→ The task
Only certain lines below are wanted: those starting at the line containing "You are a computer-use agent. Screen dimensions: 888x554" and ending at the line containing "The width and height of the screenshot is (1200, 700).", both included, each retyped exactly.

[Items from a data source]
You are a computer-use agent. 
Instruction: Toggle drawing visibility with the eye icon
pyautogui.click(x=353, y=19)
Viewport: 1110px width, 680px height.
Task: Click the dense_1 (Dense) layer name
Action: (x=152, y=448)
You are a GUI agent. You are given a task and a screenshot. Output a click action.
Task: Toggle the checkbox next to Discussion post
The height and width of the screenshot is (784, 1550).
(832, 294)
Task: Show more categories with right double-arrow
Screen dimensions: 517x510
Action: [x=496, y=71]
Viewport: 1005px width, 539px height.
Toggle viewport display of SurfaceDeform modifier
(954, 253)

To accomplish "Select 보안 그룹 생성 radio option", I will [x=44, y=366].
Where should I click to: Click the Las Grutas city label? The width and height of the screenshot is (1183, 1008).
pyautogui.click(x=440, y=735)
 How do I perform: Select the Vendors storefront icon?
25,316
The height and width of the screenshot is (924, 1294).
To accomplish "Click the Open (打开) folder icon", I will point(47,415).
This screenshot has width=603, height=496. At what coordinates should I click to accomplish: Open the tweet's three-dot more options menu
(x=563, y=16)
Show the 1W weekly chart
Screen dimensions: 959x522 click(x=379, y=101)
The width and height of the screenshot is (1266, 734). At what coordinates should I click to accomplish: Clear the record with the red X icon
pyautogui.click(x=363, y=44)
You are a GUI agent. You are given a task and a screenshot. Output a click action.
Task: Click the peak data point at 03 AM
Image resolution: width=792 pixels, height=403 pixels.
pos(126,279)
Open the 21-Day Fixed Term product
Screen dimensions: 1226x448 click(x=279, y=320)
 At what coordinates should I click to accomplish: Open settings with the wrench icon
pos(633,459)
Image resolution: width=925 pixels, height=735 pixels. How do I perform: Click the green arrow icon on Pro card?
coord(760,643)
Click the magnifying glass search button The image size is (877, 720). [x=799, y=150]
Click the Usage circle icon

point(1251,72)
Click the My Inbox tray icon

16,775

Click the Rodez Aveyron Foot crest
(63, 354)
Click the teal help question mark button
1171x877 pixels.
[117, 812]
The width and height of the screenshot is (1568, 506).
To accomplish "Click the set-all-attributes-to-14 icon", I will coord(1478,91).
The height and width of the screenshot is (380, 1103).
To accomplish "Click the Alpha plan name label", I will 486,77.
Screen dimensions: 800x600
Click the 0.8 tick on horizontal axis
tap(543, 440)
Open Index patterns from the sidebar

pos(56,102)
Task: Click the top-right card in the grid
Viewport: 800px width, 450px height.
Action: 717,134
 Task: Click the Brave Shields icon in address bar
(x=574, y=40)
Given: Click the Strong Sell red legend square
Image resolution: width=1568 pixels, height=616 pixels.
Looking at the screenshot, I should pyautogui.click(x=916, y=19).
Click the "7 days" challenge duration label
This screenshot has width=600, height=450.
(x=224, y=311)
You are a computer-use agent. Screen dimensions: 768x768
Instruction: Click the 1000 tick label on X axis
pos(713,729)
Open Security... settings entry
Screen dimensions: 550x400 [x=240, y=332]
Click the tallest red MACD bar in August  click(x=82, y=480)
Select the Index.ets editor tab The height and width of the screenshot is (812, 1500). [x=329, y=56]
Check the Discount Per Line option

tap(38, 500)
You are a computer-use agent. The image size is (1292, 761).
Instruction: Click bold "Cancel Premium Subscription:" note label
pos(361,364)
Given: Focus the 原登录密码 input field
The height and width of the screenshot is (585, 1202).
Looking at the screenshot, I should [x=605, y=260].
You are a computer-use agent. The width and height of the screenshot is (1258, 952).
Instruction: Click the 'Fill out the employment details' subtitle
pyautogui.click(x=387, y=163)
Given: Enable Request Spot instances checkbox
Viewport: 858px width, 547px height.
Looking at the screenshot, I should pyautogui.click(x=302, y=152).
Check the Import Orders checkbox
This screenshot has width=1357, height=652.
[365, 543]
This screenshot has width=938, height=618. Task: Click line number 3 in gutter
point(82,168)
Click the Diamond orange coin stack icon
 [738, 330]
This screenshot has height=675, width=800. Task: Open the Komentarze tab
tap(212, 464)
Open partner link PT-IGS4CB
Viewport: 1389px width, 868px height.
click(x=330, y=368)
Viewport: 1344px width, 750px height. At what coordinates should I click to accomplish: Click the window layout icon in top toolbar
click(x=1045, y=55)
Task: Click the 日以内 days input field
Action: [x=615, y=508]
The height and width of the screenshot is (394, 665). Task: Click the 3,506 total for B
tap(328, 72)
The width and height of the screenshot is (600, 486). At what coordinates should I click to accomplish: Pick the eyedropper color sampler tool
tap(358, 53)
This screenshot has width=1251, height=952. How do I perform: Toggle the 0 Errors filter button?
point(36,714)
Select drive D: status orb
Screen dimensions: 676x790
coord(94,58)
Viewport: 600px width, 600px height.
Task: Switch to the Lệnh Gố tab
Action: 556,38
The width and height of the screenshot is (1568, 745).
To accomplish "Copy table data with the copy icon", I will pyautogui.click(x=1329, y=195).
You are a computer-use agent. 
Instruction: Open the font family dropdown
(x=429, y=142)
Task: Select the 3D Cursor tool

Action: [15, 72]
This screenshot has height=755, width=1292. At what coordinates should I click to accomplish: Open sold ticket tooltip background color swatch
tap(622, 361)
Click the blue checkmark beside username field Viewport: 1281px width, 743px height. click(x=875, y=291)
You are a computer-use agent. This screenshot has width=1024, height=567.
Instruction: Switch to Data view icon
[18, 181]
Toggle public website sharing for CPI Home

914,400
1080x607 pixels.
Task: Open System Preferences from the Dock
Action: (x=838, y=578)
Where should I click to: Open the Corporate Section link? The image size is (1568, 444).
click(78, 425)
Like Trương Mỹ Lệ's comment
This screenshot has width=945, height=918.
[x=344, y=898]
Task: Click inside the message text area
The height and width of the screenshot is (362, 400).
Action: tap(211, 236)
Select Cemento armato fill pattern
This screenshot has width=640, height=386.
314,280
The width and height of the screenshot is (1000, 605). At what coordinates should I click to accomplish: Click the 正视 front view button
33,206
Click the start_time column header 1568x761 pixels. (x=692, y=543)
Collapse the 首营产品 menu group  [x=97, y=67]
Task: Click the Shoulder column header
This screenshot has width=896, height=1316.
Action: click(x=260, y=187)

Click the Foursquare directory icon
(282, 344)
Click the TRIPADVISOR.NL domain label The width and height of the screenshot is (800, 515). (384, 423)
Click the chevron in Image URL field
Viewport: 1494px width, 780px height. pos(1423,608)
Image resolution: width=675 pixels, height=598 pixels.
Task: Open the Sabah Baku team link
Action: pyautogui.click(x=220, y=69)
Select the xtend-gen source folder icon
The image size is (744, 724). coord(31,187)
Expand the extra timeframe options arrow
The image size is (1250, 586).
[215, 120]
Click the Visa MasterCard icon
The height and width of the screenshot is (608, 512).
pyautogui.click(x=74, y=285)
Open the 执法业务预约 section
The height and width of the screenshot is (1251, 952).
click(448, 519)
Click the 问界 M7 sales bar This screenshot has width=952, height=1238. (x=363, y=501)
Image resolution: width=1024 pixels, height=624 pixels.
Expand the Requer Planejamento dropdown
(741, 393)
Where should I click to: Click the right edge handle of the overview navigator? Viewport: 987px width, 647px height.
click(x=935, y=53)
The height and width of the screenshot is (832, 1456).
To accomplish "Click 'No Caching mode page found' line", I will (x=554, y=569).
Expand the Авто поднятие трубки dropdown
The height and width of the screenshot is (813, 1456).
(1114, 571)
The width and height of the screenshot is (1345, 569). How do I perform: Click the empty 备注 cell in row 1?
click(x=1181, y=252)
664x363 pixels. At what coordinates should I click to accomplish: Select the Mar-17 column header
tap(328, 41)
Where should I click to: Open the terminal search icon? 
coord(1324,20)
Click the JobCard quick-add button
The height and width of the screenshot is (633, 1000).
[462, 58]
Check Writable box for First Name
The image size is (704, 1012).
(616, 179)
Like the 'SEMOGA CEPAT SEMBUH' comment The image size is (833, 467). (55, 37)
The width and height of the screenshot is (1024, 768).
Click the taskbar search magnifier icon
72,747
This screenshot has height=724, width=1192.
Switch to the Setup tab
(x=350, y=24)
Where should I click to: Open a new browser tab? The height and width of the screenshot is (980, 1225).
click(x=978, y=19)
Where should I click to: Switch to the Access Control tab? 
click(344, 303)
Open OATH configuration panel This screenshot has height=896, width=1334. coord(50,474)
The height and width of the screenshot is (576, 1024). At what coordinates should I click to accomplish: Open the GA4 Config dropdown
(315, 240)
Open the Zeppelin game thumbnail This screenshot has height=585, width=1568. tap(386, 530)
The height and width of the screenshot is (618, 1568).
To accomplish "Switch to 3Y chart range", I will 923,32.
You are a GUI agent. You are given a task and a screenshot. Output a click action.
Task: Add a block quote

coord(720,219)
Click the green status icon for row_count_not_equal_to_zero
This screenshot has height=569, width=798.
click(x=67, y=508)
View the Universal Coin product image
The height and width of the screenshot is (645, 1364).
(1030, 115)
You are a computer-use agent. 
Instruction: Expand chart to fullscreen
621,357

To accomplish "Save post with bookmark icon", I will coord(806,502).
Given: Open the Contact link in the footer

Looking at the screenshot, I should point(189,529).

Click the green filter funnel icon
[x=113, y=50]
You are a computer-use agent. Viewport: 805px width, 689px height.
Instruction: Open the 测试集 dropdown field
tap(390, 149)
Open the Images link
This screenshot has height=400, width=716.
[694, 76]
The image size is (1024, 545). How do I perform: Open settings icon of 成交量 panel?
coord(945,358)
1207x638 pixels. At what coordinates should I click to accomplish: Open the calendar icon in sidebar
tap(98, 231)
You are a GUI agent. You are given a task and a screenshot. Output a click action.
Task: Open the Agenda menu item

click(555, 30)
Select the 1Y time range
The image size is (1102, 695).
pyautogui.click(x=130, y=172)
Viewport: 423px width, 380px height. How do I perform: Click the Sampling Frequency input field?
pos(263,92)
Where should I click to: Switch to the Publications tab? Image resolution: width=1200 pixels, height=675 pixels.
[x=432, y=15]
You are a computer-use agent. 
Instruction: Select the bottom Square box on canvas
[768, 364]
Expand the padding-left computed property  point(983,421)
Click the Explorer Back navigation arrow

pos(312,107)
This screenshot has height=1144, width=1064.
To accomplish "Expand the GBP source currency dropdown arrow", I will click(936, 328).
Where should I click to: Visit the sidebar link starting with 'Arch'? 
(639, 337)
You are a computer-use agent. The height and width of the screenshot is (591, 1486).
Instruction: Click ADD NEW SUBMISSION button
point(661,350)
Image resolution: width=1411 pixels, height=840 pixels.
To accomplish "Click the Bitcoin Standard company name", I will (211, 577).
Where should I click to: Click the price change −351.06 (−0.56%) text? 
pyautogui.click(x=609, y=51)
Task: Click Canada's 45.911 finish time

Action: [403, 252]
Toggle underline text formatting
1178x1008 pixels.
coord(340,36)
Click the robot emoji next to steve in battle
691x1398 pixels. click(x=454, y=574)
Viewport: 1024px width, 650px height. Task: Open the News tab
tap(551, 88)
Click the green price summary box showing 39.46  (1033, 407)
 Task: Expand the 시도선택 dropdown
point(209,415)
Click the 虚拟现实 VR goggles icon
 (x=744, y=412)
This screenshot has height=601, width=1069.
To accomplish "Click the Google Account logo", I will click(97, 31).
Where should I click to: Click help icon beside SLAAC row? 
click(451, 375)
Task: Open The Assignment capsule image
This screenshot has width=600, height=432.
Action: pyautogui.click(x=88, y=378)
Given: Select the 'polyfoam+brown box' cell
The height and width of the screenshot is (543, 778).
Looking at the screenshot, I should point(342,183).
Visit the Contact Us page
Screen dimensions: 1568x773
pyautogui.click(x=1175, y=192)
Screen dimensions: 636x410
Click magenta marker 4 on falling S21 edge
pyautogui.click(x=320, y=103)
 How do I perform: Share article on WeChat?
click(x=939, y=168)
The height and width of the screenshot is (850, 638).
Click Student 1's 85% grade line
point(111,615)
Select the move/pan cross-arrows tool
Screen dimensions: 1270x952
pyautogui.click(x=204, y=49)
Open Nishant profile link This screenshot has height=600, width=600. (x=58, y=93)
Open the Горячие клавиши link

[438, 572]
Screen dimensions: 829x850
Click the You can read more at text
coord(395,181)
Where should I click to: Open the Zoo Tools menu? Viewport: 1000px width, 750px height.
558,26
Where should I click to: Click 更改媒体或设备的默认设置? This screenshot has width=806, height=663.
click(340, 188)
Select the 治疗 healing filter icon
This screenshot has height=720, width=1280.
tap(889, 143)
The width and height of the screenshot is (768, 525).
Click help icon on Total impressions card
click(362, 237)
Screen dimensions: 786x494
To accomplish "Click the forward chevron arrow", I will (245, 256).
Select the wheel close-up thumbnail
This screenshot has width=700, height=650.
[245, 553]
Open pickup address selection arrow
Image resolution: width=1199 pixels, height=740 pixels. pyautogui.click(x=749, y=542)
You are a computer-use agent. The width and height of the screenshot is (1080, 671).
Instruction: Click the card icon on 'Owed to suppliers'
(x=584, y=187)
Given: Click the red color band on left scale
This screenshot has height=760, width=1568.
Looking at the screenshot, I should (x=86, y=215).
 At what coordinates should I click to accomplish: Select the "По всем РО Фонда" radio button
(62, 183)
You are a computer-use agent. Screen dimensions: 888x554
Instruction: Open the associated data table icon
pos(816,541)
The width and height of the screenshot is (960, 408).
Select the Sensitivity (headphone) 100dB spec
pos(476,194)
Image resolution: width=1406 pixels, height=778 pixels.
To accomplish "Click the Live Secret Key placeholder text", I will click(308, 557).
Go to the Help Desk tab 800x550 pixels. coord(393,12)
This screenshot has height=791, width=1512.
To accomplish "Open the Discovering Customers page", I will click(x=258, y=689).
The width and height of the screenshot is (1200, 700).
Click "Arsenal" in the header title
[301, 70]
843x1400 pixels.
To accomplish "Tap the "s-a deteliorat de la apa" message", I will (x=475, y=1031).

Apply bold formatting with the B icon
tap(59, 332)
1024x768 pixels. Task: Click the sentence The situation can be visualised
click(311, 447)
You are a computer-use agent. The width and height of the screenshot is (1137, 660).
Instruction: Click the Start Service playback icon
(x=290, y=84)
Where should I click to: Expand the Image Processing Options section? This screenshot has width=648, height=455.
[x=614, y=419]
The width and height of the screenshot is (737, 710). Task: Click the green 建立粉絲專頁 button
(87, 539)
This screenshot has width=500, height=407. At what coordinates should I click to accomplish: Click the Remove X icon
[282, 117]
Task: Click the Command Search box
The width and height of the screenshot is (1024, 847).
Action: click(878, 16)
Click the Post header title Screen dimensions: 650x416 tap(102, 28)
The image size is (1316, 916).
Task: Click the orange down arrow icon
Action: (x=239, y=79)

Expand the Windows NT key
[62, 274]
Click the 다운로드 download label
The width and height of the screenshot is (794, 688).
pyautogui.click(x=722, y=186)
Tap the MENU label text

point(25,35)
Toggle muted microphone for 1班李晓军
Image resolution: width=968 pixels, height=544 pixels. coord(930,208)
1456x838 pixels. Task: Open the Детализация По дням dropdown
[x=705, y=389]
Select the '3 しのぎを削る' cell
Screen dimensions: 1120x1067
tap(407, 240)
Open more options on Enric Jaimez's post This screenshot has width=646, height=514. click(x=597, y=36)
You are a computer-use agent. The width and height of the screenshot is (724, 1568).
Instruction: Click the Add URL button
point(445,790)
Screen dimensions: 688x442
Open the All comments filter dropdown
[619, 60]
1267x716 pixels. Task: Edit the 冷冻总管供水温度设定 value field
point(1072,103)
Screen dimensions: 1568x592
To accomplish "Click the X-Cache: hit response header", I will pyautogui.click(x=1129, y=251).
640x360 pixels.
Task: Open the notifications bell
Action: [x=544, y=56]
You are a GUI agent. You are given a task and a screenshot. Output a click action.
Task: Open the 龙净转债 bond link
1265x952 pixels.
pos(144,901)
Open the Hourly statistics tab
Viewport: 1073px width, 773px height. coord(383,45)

→ Response below
You are a computer-use agent. Screen dimensions: 888x554
Instruction: Open the associated data table icon
pos(816,541)
The width and height of the screenshot is (960, 408).
Select the Sensitivity (headphone) 100dB spec
pos(476,194)
Image resolution: width=1406 pixels, height=778 pixels.
To accomplish "Click the Live Secret Key placeholder text", I will click(308, 557).
Go to the Help Desk tab 800x550 pixels. coord(393,12)
This screenshot has height=791, width=1512.
To accomplish "Open the Discovering Customers page", I will click(x=258, y=689).
The width and height of the screenshot is (1200, 700).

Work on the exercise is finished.